- WHAT THE TASK REQUIRES
Edit the stretch from the line containing "You are a computer-use" through the end of the items by replacing "profile" with "page" and leaving everything else unchanged. Omit the pictures from your answer.

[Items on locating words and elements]
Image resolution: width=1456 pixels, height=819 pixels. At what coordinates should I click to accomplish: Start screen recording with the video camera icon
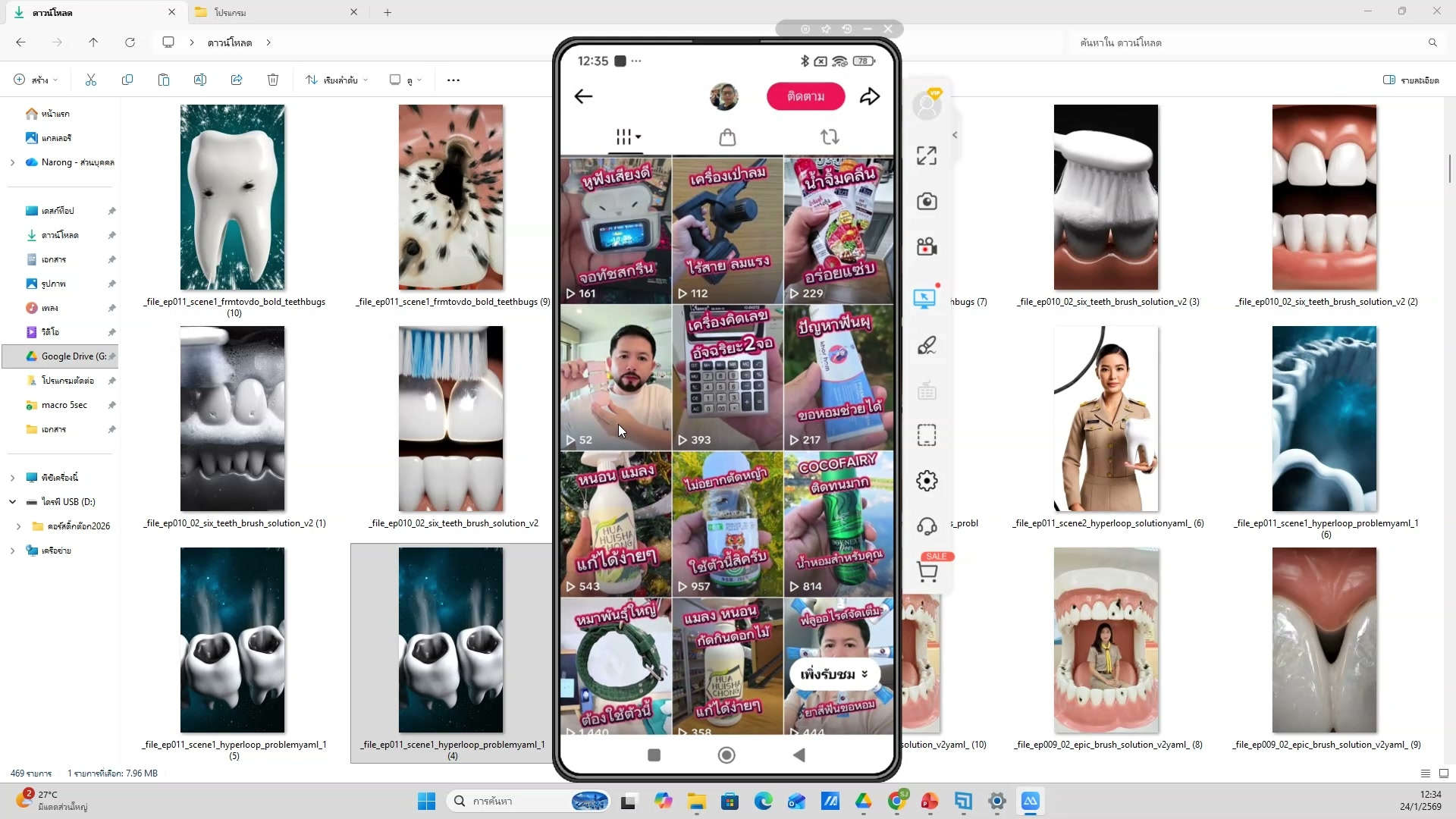[926, 246]
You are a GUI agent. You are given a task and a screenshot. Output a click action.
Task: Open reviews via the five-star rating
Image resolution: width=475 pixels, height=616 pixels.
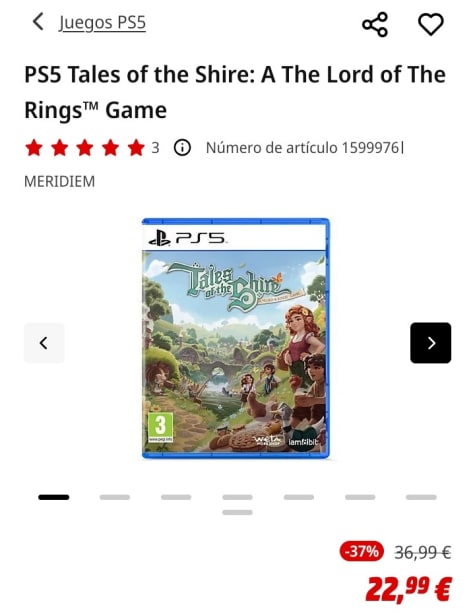[85, 148]
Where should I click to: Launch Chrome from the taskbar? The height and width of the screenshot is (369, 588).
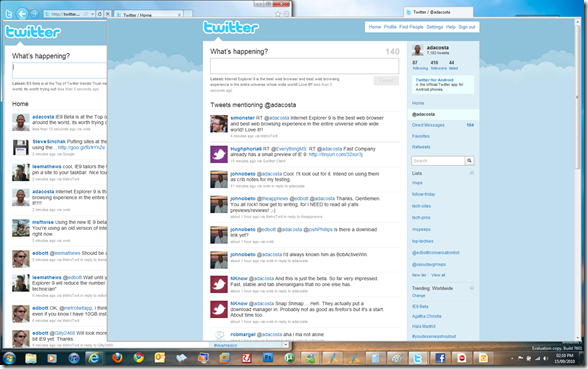[x=138, y=358]
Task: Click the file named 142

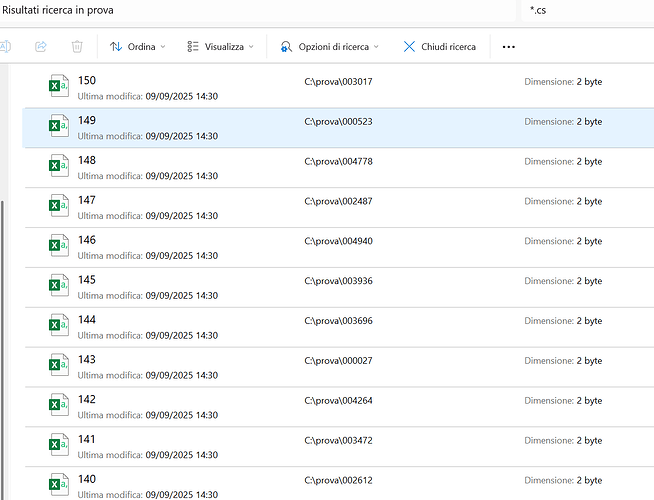Action: point(87,400)
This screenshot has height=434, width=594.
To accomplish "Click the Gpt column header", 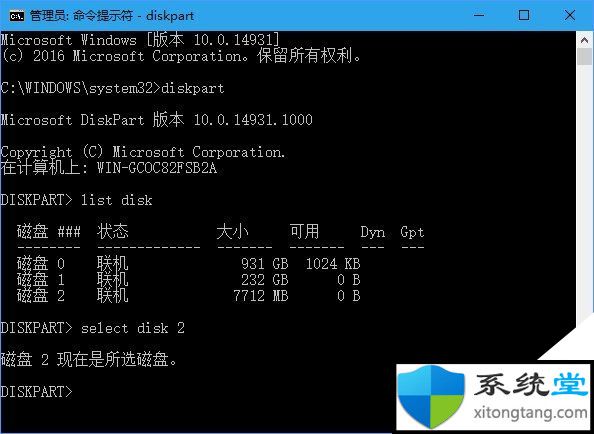I will pos(412,232).
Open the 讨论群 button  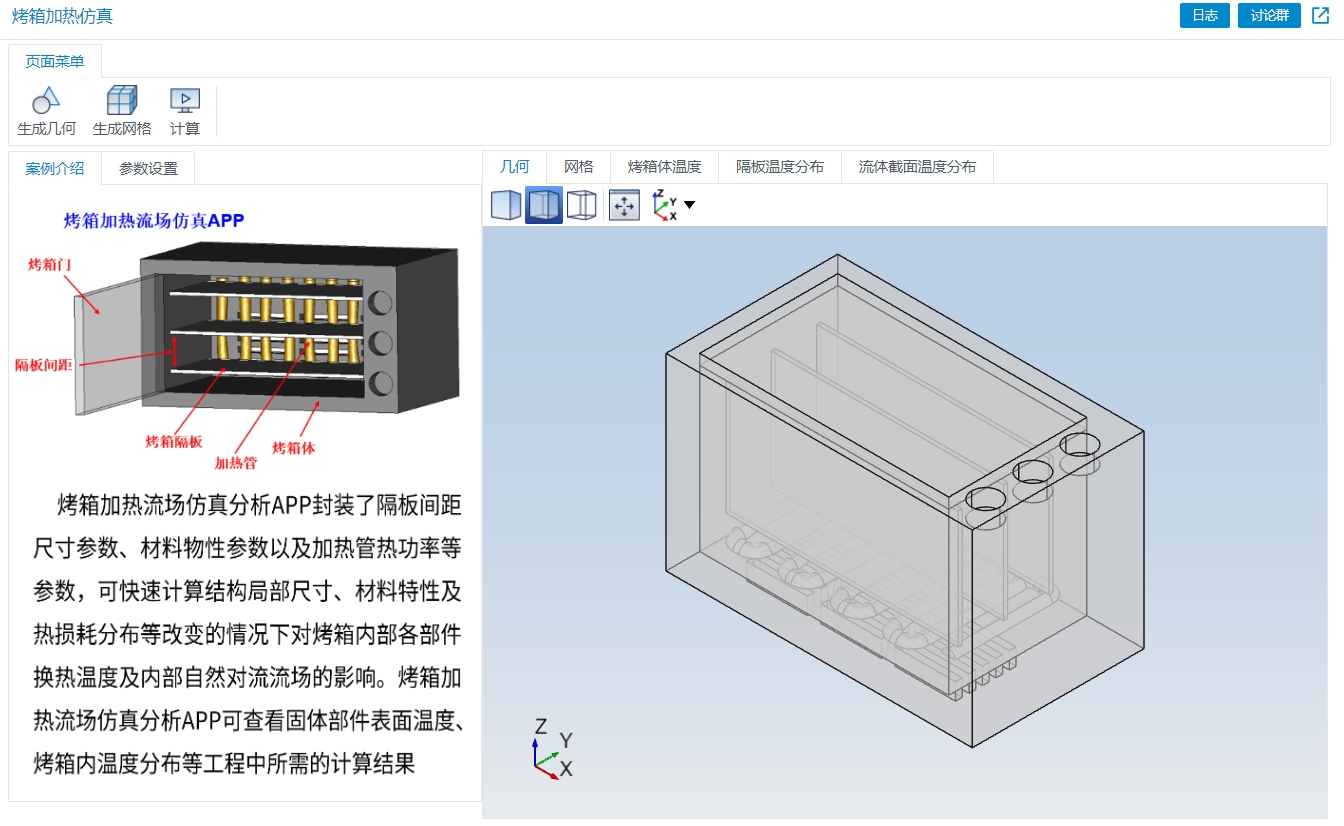click(1268, 15)

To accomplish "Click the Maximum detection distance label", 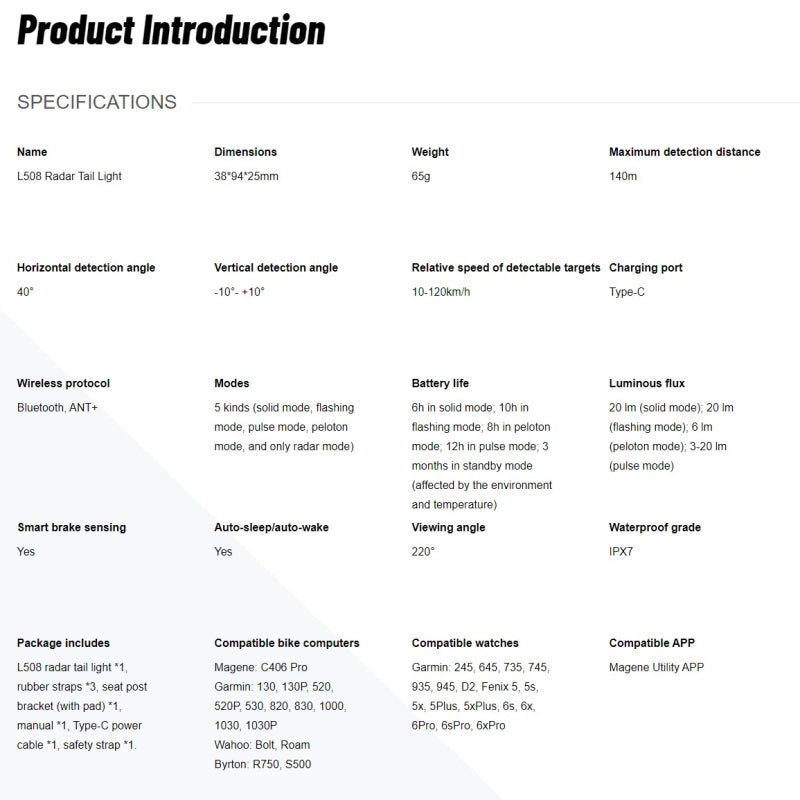I will pyautogui.click(x=684, y=152).
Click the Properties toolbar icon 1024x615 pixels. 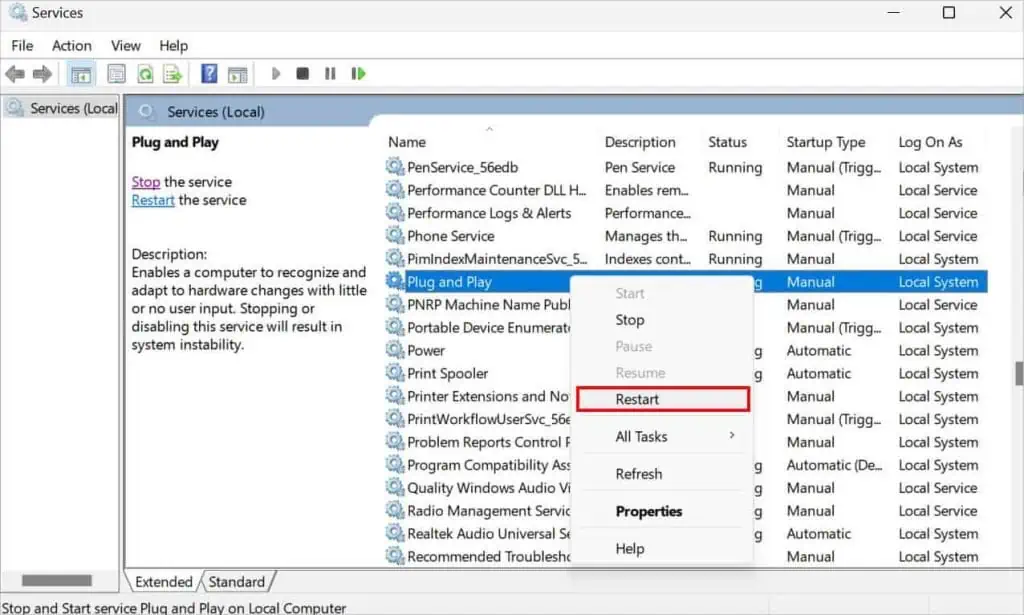[116, 73]
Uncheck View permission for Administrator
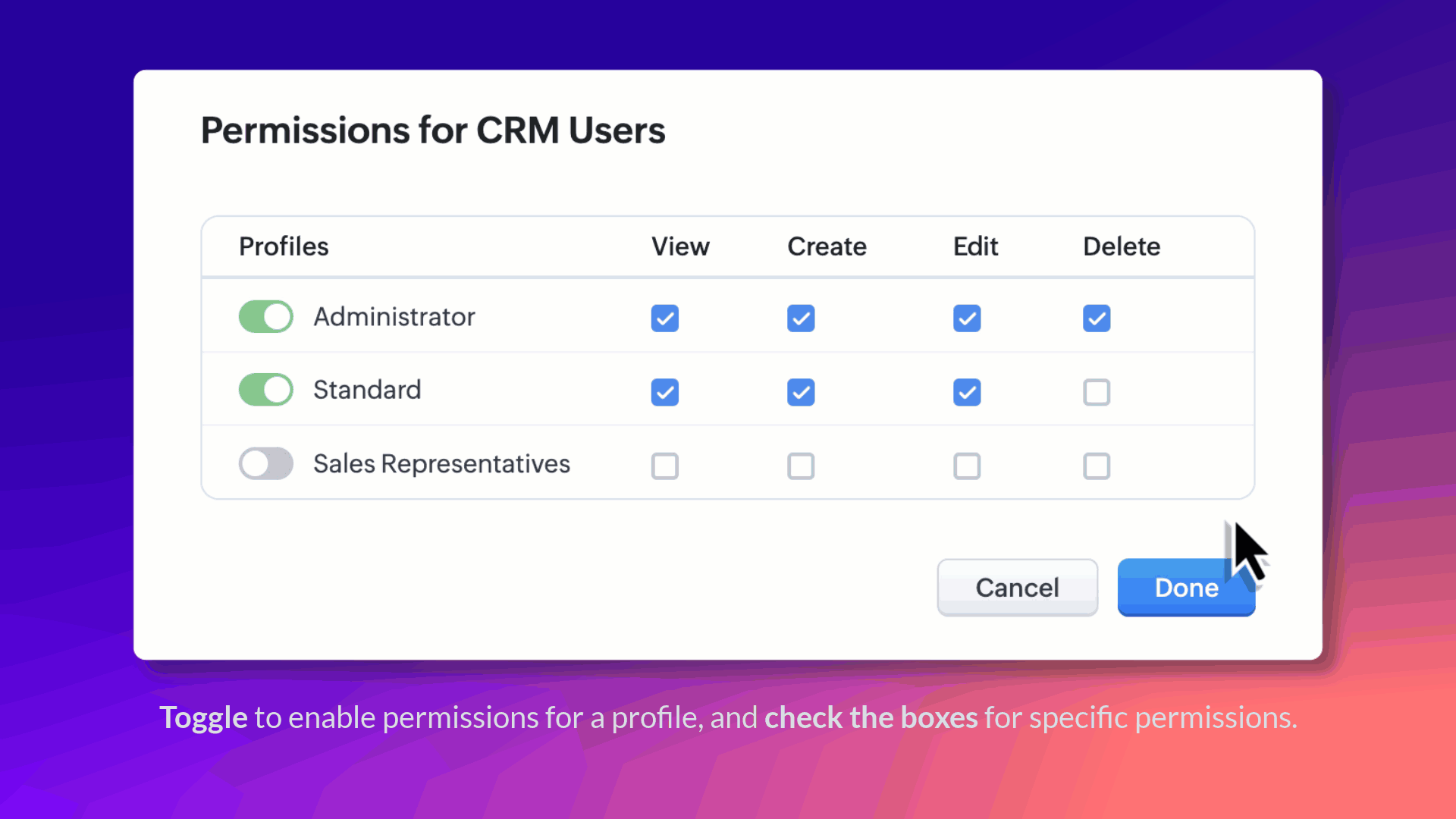Viewport: 1456px width, 819px height. (x=664, y=318)
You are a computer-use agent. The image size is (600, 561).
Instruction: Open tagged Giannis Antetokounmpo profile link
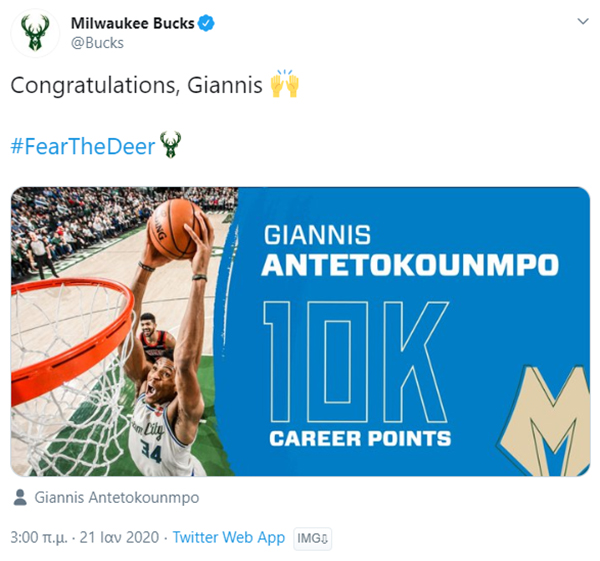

- RESULT OF THE EXERCISE
You are a computer-use agent. The image size is (600, 561).
Instruction: Open tagged Giannis Antetokounmpo page link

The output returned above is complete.